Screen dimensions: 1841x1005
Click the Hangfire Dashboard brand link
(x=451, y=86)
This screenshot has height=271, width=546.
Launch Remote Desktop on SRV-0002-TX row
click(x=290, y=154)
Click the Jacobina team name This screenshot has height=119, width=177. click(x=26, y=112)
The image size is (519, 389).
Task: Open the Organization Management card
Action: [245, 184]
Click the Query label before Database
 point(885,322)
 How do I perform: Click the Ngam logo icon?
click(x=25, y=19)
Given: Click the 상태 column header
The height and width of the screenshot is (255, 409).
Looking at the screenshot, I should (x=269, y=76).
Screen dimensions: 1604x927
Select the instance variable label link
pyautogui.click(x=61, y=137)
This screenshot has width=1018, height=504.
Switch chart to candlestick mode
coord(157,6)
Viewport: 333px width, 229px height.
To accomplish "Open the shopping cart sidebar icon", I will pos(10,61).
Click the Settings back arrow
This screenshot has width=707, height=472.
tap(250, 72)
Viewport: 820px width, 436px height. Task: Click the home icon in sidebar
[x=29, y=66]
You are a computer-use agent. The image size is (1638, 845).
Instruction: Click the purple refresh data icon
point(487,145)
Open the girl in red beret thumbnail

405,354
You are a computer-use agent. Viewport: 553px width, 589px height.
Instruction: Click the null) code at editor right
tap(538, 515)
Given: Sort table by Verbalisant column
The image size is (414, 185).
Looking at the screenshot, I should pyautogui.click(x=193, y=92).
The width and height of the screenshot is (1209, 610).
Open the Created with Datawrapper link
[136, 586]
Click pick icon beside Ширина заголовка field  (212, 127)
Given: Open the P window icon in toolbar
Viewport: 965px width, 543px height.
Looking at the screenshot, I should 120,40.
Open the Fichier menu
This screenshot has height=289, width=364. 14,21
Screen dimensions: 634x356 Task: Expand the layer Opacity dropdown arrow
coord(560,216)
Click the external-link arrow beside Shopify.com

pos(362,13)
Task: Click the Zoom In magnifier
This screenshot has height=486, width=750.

+ + + + + + +

Task prompt: Please rewrite all of the rows above, swapping "Viewport" for "Window" and leaving everything else unchanged.

The completed task:
Screen dimensions: 1841x1005
Click the Hangfire Dashboard brand link
(x=451, y=86)
This screenshot has height=271, width=546.
Launch Remote Desktop on SRV-0002-TX row
click(x=290, y=154)
Click the Jacobina team name This screenshot has height=119, width=177. click(x=26, y=112)
The image size is (519, 389).
Task: Open the Organization Management card
Action: [245, 184]
Click the Query label before Database
 point(885,322)
 How do I perform: Click the Ngam logo icon?
click(x=25, y=19)
Given: Click the 상태 column header
The height and width of the screenshot is (255, 409).
Looking at the screenshot, I should (x=269, y=76).
Screen dimensions: 1604x927
Select the instance variable label link
pyautogui.click(x=61, y=137)
This screenshot has width=1018, height=504.
Switch chart to candlestick mode
coord(157,6)
Window: 333px width, 229px height.
To accomplish "Open the shopping cart sidebar icon", I will pos(10,61).
Click the Settings back arrow
This screenshot has width=707, height=472.
tap(250, 72)
Window: 820px width, 436px height. Task: Click the home icon in sidebar
[x=29, y=66]
You are a computer-use agent. The image size is (1638, 845).
Instruction: Click the purple refresh data icon
point(487,145)
Open the girl in red beret thumbnail

405,354
You are a computer-use agent. Window: 553px width, 589px height.
Instruction: Click the null) code at editor right
tap(538, 515)
Given: Sort table by Verbalisant column
The image size is (414, 185).
Looking at the screenshot, I should pyautogui.click(x=193, y=92).
The width and height of the screenshot is (1209, 610).
Open the Created with Datawrapper link
[136, 586]
Click pick icon beside Ширина заголовка field  (212, 127)
Given: Open the P window icon in toolbar
Window: 965px width, 543px height.
Looking at the screenshot, I should 120,40.
Open the Fichier menu
This screenshot has height=289, width=364. 14,21
Screen dimensions: 634x356 Task: Expand the layer Opacity dropdown arrow
coord(560,216)
Click the external-link arrow beside Shopify.com

pos(362,13)
Task: Click the Zoom In magnifier
This screenshot has height=486, width=750.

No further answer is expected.